**EXTRACT:**
════════
None of this would have mattered much had it not been for the establishment of the State of Israel in 1948. When Israel came into existence, religious Zionists, namely Orthodox Jewish Zionists living in accordance with Jewish law, were faced with an unprecedented challenge. Israel was at war from the moment it was established, and yet Jewish law provided little guidance on war, and practically none on wars of self-defense, the type of war that Israel had to fight in 1948 and would fight many more times thereafter.

Zionist settlers in Palestine, of course, had been attacked by Palestinians for decades prior to 1948; however, religious Zionist rabbis did not seem to consider these attacks to be a war in the formal sense because there was no Jewish state just yet. Therefore, this violence could be regulated by laws regarding violence in non-war situations of which there were plenty in Jewish law. The war of 1948 was an entirely new challenge.

The leading rabbis of the religious Zionist community therefore had to formulate an entire body of law on war,[2] displaying remarkable ingenuity and creativity in stretching the few sources in Jewish law about war as far as they could. They even made use of sources that had nothing to do with war originally. To illustrate the kinds of challenges that the religious Zionist rabbis faced here, and how they solved them, I will offer the single example of how they dealt with the issue of conscription, or the drafting of soldiers.

Conscription

Conscription is about as basic an issue as there is in laws of war.[3] Yet, the corpus of Jewish law presents a serious obstacle to it. On the one hand, Jewish law certainly permits an individual to kill in self-defense. As we are told in the Gemara (b. Berakhot 62b), הבא להרגך השכם להרגו, “He who comes to slay you, slay him first.”[4] Jewish law also requires a person to kill in defense of another individual who is being pursued by an assailant intent on killing them (ניתן להצילו בנפשו, “he may save him by taking the pursuer’s own life”; b. Sanhedrin 73a). On the other hand, that is only when a person does not have to put their own life in danger, which Jewish law does not require.[5] But if this is the case, Jewish law, in effect, prohibits a Jewish state from drafting soldiers for defensive wars, since these wars will require soldiers to risk their lives to defend their fellow countrymen.
════════
**RECORD EXCERPTS:**
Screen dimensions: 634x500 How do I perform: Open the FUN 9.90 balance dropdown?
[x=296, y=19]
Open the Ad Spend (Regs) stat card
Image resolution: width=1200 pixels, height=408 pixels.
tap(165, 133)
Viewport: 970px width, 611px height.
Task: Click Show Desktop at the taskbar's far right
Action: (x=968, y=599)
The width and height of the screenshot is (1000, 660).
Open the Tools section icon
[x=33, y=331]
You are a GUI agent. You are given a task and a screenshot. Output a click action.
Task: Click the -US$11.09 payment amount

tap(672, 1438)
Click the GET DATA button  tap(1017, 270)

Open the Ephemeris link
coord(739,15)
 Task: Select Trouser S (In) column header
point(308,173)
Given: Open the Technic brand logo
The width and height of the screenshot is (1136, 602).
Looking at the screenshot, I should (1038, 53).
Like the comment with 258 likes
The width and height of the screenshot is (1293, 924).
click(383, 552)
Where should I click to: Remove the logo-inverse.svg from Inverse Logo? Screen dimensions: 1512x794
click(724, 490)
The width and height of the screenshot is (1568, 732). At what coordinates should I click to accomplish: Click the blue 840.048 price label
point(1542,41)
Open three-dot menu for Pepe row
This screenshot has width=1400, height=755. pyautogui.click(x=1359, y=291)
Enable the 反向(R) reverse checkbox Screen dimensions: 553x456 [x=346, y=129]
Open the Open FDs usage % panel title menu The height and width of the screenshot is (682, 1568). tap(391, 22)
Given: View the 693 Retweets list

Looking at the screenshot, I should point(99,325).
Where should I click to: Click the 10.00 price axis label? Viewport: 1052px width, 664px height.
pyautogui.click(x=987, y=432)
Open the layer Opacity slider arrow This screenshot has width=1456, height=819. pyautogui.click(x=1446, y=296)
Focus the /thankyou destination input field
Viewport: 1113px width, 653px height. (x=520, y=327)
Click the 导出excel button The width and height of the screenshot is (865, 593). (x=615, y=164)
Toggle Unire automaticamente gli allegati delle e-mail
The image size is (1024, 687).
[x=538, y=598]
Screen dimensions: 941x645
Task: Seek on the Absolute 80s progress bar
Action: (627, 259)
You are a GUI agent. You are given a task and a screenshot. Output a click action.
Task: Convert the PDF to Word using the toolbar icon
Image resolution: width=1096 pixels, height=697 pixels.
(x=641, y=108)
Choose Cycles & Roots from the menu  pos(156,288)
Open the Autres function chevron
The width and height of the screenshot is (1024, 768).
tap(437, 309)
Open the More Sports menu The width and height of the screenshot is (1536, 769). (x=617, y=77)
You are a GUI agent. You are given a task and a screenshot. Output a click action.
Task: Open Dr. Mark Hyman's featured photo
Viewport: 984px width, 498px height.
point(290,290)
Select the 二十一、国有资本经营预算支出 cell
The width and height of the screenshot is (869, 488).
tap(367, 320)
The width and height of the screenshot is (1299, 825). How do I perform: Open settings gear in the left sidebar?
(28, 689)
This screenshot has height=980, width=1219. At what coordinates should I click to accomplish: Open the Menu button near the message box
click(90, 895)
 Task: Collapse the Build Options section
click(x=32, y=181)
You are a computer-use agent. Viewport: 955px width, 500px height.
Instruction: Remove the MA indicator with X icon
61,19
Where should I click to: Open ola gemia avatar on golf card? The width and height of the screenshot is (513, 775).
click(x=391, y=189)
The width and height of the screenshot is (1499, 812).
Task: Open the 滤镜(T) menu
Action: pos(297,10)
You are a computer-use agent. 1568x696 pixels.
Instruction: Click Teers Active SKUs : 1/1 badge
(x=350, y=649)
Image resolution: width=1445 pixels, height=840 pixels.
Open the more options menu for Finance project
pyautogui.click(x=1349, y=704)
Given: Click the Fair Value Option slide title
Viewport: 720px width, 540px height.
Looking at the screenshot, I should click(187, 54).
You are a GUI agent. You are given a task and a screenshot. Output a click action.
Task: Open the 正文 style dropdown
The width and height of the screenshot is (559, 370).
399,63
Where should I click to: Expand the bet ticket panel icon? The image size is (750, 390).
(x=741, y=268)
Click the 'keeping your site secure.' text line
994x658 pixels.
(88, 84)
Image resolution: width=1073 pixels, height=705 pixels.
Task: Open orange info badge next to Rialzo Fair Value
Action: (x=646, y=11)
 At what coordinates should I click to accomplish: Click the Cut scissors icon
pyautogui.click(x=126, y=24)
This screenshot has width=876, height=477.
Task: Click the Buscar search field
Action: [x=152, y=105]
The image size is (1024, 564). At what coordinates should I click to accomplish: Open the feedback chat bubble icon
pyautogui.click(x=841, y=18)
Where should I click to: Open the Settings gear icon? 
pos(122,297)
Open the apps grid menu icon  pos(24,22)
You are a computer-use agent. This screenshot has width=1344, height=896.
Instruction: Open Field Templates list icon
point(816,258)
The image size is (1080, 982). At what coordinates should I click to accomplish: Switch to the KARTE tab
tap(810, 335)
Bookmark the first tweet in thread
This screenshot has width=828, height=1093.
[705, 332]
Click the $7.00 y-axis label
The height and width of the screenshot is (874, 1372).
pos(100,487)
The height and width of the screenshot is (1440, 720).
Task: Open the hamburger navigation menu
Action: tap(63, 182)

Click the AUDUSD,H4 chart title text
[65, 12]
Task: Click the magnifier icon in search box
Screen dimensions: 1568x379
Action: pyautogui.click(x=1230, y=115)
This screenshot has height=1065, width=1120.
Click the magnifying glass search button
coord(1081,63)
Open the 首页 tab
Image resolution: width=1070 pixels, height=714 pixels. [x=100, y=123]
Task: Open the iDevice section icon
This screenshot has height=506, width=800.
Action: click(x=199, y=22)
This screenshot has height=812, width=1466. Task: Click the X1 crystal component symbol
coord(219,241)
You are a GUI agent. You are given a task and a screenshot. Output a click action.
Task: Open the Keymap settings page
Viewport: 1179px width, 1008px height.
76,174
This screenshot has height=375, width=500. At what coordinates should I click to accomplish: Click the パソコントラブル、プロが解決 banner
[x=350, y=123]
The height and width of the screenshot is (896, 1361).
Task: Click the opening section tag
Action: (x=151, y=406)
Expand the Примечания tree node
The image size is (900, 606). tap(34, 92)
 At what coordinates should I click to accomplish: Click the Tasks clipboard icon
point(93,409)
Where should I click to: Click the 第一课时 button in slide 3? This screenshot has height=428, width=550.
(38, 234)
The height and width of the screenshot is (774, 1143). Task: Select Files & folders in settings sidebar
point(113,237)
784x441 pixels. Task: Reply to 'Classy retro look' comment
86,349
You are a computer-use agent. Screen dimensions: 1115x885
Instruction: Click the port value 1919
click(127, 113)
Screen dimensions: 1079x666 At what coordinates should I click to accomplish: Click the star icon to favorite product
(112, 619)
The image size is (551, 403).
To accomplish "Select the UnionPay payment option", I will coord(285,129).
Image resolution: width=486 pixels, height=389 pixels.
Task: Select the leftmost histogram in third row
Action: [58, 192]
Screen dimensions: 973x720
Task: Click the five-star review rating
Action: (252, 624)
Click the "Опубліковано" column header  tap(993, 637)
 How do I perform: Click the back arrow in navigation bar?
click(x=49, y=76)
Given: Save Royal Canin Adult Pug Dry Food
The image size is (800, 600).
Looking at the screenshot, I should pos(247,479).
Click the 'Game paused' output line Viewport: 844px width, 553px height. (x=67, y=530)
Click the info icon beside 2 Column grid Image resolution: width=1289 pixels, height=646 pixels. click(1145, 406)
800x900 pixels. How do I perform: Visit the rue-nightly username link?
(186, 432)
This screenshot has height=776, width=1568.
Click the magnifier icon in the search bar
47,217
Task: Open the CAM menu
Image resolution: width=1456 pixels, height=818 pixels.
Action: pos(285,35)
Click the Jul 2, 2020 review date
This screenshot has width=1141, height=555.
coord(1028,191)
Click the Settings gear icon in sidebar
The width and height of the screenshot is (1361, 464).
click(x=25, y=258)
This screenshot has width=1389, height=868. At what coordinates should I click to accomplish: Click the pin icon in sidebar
════════
**TO DO:**
A - In the passage on religious Zionism and the laws of war, which Talmudic source is cited for the saying "He who comes to slay you, slay him first"?
B - Using the passage on religious Zionism and the laws of war, explain why Jewish law, in effect, prohibits a Jewish state from drafting soldiers for defensive wars.
C - Write the next part of the passage on religious Zionism and the laws of war, picking up after its final sentence.

**RESPONSES TO THE TASKS:**
A - b. Berakhot 62b.

B - Jewish law permits killing in self-defense and requires killing a pursuer to save another person, but only when one does not have to put one's own life in danger, which it does not require. Defensive wars require soldiers to risk their lives for their fellow countrymen, so drafting them would demand something Jewish law does not require.

C -
From a modern academic perspective, the problem here seems to be an anachronistic one. In the Bible, an Israelite king was an autocrat who could conscript an army for any war at will. Thus, while technically the Torah never discusses defensive wars, only wars of conquest, surely the biblical authors saw no difference between defensive wars and aggressive wars with respect to conscription. Also, if conscription was allowed in wars of conquest, isn’t it clear that it would be allowed in defensive wars as well? Moreover, according to the Bible, the Israelites fought defensive wars. Was this not proof enough that conscription for such wars was permitted?

While these arguments may be persuasive to critical scholars, the religious Zionist rabbis did not think this way. For these figures, Jewish law is a divine and monolithic entity, functioning in all places and times, and thus, they felt the need to explain the requirement for conscription in defensive wars in light of the explicit law that prohibits forcing individuals to risk their lives to defend others.[6] Given that older sources do not tackle this problem explicitly,[7] these rabbis took the task upon themselves, since, without the conscription of soldiers, Israel could not survive.[8] To do this, they explored a number of possible precedents.

Precedent 1—Maimonides and Mandatory War

Moses Maimonides’ (1138–1204) treatment of war in the Mishneh Torah provides only one line about defensive war, but it has significance for conscription. According to Maimonides, wars of self-defense fall under the category of “mandatory war” (מלחמת מצוה), one of two major categories of war in rabbinic law, and in wars of this type all Jewish adults are required to fight (Mishneh Torah, Book of Judges, Laws of Kings, 5:1):

אין המלך נלחם תחלה אלא מלחמת מצוה, ואי זו היא מלחמת מצוה זו מלחמת שבעה עממים, ומלחמת עמלק, ועזרת ישראל מיד צר שבא עליהם, ואחר כך נלחם במלחמת הרשות והיא המלחמה שנלחם עם שאר העמים כדי להרחיב גבול ישראל ולהרבות בגדולתו ושמעו.
A king may initially wage only mandatory war. Which [war] is a mandatory war? It is a war against the seven [Canaanite] nations, a war against Amalek, and saving Israel from the clutches of the enemy that has attacked them. Subsequently, the king may wage discretionary war, which is war that he wages with the rest of the nations in order to widen the borders of Israel and to increase his greatness and prestige.

Because Maimonides deemed defensive wars to be mandatory wars, they ostensibly required all Jews to fight, and this requirement clearly overrode any difficultly regarding conscription. All the prominent religious Zionist rabbis made this argument.[9]

Precedent 2—Nahmanides and the Mitzvah to Conquer Israel

Another precedent to justify conscription is in Moses Nahmanides’ (1194–1270) commentary on Maimonides’ Book of the Commandments. He argues that God’s instruction to the Israelites to conquer the land of Israel and settle it is a positive commandment, even though Maimonides does not seem to think so[10] (Omitted Positive Commandments, #4):

מצוה רביעית שנצטוינו לרשת הארץ אשר נתן האל יתברך ויתעלה לאבותינו לאברהם ליצחק וליעקב ולא נעזבה ביד זולתינו מן האומות או לשממה. והוא אמרו להם (במדבר לג:נג) והורשתם את הארץ וישבתם בה כי לכם נתתי את הארץ לרשת אותה והתנחלתם את הארץ.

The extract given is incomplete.